Rupiah Lumpuh, Sukarno Jatuh

Menutup ruang terhadap modal asing, Sukarno lantas terguling. Upayanya menuju ekonomi berdikari dikebiri.

Oleh: Martin Sitompul | 09 Des 2016
Presiden Sukarno dan diplomas Amerika Serikat, Ellsworth Bunker, 1965. Foto: Perpusnas RI.

Di depan Istana Merdeka, 17 Agustus 1965, Presiden Sukarno memperkenalkan konsep baru untuk sistem perekonomian Indonesia:

“Berdikari dalam ekonomi! Apa yang lebih kokoh daripada ini, saudara-saudara,” demikian ujarnya.

Di tengah situasi politik yang memanas sehubungan konfrontasi Ganyang Malaysia, Sukarno tak luput menyoroti lesunya kondisi perekonomian. Dengan tegas, Sukarno menolak modal asing dan ekonomi berbasis kapital karena hanya akan memperkaya tuan tanah, lintah darat, dan tukang ijon, alih-alih memakmurkan rakyat banyak. Oleh karenanya, dia mendambakan perekonomian Indonesia yang mandiri. Upaya perhitungan juga dialamatkan kepada Amerika Serikat (AS) yang memberikan bantuan ekonomi kepada federasi Malaysia.

Advertising
Advertising

“Aku sudah sangat sabar, sudah kutunjukkan kesabaran seorang bapak, tetapi kesabaranku ada batasnya, apalagi kesabaran rakyat! Hanya dengan mengatasi kemacetan inilah kita bisa menterapkan asas Berdikari dalam ekonomi,” kata Sukarno dalam pidato berjudul “Capailah Bintang-bintang di Langit.”

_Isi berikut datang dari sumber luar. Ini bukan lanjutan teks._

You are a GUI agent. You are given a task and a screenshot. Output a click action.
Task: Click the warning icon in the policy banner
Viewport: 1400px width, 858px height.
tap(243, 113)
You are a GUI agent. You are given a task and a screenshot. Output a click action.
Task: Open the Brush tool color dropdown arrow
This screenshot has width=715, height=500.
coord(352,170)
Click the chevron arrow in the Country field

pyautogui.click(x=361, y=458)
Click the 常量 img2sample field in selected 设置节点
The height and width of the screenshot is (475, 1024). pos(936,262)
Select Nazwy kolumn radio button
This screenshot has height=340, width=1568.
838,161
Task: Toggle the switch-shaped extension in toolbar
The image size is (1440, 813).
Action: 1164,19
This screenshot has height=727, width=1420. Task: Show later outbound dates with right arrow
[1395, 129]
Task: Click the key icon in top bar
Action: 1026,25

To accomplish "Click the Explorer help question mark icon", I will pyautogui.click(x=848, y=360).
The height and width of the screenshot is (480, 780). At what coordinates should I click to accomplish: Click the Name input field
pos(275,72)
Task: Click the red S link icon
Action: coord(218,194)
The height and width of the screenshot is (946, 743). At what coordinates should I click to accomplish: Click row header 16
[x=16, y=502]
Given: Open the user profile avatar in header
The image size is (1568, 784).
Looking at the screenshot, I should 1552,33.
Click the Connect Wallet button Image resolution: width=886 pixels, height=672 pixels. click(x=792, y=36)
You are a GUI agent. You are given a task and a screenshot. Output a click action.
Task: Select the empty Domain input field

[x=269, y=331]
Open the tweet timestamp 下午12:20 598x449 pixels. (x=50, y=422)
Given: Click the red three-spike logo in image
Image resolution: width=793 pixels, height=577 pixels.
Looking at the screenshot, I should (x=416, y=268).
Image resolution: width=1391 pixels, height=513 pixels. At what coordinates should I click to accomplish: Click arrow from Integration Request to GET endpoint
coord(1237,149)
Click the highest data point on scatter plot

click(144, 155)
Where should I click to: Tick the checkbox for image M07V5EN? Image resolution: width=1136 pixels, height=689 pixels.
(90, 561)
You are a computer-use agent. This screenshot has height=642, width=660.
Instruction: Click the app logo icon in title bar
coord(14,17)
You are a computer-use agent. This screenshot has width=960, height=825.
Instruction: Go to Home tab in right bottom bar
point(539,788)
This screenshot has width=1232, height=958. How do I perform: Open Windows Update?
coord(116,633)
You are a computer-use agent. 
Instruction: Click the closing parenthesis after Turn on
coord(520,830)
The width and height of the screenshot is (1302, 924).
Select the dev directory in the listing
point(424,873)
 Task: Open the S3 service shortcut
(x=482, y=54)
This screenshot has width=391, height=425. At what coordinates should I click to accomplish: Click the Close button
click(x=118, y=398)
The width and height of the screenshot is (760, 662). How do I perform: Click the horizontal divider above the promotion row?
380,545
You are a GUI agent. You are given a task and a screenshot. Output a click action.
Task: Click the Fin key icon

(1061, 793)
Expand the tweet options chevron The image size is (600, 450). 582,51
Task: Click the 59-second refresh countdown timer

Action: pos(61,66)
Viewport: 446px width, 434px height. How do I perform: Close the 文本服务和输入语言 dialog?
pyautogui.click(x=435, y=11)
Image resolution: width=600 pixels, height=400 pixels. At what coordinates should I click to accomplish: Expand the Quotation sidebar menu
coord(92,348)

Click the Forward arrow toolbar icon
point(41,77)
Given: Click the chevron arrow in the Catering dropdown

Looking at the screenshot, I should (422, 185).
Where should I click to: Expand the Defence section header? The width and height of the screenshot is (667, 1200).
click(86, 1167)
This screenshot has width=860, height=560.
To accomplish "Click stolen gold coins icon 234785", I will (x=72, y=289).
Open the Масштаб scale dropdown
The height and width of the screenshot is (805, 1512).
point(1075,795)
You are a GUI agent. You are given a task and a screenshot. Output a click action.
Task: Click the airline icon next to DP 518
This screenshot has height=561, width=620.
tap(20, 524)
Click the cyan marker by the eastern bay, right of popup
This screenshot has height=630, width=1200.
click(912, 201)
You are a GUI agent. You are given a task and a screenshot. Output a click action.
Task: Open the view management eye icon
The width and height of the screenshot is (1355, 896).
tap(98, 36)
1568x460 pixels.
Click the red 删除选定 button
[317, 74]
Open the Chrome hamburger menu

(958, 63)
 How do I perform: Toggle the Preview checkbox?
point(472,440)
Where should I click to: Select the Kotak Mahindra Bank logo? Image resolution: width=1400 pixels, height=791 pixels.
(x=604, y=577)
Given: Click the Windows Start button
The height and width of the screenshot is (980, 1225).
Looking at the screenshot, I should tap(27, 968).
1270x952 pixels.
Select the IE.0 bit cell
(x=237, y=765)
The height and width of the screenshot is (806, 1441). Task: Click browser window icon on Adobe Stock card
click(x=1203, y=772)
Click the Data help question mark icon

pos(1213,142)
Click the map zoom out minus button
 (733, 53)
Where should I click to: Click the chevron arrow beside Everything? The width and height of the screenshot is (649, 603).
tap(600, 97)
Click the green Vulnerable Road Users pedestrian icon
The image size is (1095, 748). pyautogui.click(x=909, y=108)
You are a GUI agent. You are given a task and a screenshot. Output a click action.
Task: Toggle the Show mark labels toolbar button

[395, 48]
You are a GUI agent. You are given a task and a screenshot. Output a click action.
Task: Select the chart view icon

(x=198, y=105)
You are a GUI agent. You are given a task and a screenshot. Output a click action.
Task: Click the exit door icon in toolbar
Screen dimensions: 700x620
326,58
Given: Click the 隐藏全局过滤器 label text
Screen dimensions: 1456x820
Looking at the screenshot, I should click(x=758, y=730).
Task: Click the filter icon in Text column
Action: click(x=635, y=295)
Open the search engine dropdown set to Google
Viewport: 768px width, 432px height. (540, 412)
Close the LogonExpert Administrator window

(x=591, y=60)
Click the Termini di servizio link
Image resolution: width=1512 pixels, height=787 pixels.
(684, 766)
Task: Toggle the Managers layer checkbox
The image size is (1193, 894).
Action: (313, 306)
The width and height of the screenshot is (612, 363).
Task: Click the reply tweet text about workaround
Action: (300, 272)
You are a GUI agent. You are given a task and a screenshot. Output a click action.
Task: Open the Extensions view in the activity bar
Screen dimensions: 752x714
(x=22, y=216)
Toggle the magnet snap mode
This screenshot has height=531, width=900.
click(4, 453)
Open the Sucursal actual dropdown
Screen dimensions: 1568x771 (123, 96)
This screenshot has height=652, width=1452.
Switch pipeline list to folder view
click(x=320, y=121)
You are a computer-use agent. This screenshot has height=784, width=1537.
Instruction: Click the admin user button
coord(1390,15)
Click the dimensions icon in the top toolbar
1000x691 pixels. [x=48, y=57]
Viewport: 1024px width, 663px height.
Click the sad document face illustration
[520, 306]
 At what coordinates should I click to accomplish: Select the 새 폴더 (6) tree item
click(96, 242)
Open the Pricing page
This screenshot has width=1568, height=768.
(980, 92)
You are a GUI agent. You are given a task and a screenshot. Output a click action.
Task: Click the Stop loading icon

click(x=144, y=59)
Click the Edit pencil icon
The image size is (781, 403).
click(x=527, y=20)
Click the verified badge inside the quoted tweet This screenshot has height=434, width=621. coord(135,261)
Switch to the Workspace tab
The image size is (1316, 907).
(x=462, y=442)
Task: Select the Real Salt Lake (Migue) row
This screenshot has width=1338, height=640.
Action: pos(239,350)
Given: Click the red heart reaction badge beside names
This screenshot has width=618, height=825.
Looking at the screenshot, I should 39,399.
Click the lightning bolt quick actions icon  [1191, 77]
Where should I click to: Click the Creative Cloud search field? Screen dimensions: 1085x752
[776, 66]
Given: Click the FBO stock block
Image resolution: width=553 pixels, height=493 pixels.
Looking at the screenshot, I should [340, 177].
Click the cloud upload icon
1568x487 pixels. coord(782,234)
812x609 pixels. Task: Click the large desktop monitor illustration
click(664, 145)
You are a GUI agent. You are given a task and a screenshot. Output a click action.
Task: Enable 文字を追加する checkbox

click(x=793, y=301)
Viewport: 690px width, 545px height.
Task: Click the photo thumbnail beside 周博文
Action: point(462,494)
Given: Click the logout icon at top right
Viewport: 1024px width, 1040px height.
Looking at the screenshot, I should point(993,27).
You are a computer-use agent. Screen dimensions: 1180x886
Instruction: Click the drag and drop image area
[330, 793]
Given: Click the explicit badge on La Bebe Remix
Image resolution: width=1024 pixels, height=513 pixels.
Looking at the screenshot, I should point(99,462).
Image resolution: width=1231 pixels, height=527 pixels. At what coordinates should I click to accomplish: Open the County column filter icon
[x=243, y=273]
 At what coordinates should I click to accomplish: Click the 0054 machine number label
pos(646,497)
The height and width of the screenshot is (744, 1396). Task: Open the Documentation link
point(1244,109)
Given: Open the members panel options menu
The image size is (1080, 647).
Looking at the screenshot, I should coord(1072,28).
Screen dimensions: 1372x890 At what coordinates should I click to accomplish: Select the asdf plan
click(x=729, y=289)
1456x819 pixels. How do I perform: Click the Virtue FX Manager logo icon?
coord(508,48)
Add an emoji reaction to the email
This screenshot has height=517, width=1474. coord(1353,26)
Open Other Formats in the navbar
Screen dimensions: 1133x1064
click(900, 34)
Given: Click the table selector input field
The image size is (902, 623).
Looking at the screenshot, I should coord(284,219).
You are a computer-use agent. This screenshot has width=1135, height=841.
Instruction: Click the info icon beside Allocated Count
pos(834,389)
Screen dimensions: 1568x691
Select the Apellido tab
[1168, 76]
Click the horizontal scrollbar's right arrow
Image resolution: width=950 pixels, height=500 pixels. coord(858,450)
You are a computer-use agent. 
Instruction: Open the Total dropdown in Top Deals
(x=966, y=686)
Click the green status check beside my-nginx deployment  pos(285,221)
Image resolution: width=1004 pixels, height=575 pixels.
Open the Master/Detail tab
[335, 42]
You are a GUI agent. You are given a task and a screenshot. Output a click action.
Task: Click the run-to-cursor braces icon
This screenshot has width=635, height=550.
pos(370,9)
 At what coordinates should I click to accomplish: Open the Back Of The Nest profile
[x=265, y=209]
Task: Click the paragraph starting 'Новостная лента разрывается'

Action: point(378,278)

“Pada awal tahun ini,” lanjut Sukarno, “rakyat Indonesia –yang membela hak-haknya dari serangan-serangan Amerika Serikat yang memberikan active aid kepada neokolonialisme Malaysia– mengambil alih modal Amerika Serikat. Ini merupakan langkah penting bagi RI, yang dengan asas berdikari sedang menegakkan perekonomian nasionalnya sendiri.”

Sukarno membuktikan ucapannya. Seminggu kemudian, 23 Agustus 1965, dia menandatangani UU No. 16 tahun 1965 tentang Pencabutan UU No. 78 tahun 1958 tentang Penanaman Modal Asing. Sebelumnya pada Maret 1965, pemerintah telah mengumumkan pengambilalihan National Cash Register Company, salah satu investor tertua Amerika di Indonesia. Sejurus kemudian, dekrit yang memerintahkan pengambilalihan manajemen semua perusahaan asing di Indonesia dikeluarkan. Untuk menyokong revolusi dan ekonomi terpimpin, bank-bank terintegrasi ke dalam satu komando bank tunggal bernama Bank Berdjoang-Bank Tunggal.

“Penanaman/operasi modal asing menurut sifatnya tidak lain daripada menghisap kekayaan dari negara Republik Indonesia dan menjalankan penghisapan manusia atas manusia, dan karena itu membawa bencana bagi Rakyat Indonesia,” demikian penjelasan UU Nomor 16 mengutip Lembaran Negara Republik Indonesia Tahun 1965 Nomor 78.

Pemerintah AS merespons. Diplomat kawakan, Ellsworth Bunker –yang pernah memediasi sengketa Irian Barat– diutus menemui Sukarno. Bunker mengemban misi ganda: meredakan ketegangan antara Indonesia dengan Malaysia sekaligus menjaga kepentingan AS di Indonesia. Hasil laporan Bunker ke Gedung Putih menyatakan bahwa hubungan AS-Indonesia kemungkinan besar tidak membaik dalam waktu dekat.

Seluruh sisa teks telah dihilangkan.